Conceived as Spock’s 4th cousin, Roy has had quite the life. He was born in beautiful San Jose, California, raised in Los Angeles, California and now resides in the greater New York City area. He has always been fascinated and obsessed with technology, especially the continuous advancements of mobile platforms. He was a Blackberry slave since his undergrad days at the University of Southern California until realizing in Feb. 2011, there were greener pastures in the land of Android. His first Android phone was the Motorola Atrix 4G, and he hasn’t looked back. He currently works in corporate media, enjoys following media and technology trends, reading a good book, weightlifting, playing on his XBOX 360 and conversing with total strangers.

  • Danny Dodge

    The ipad mini looks like a galaxy s3… who copied who?

  • swtrainer

    I have no respect for Apple.
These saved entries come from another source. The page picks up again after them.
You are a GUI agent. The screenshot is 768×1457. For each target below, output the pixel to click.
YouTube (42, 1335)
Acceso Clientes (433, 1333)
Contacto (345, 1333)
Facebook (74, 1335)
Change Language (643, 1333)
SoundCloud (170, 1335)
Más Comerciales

I think when the released the statement, they were using Apple’s new mapping program and they thought they were in a different country…the mistake is understandable.

  • jcauseyfd

    Since Apple issued the public apology, such as it is, this would indicate they are not planning to file an appeal.

  • RTWright

    Well no matter the Judge’s opinion on if they’re “As Cool” or not is neither here nor there, at least Samsung won a round. I’ll admit, the iPad does have a stylish design, till you bump it too hard on a corner or someone knocks it off and it hits edge first on something harder than a pillow…. Looks is not everything, it’s what’s inside that matters most. Wish Apple would learn that, because they’re too busy being butt hurt over someone having a similar look than what is actually on the inside.

  • Steve

    From my understanding of the series of events that led to this controversial case, I’d say both companies are guilty of infringement one way or another. What Apple is suing Samsung over is about a design patent, more specifically trade dress. According to the Business dictionary, trade dress is defined as “Visual impression created by the totality of all elements used in packaging or presenting a good or service for sale, and which gives the product a distinctive and recognizable appearance”. Now, assume you took a non-branded ipad and non-branded Galaxy. Tell me which is which and how you differentiated the two?

    They are similar. This is what Apple is suing over.

    But don’t look at me as being one sided. No single company is flawless. Apple too did infringe on a couple of Samsung utility patents, specifically LTE and Data patents.

    So both sides are guilty.

    Note: if you are going to argue with me, at least bring in some facts. You know, provable points that you can support.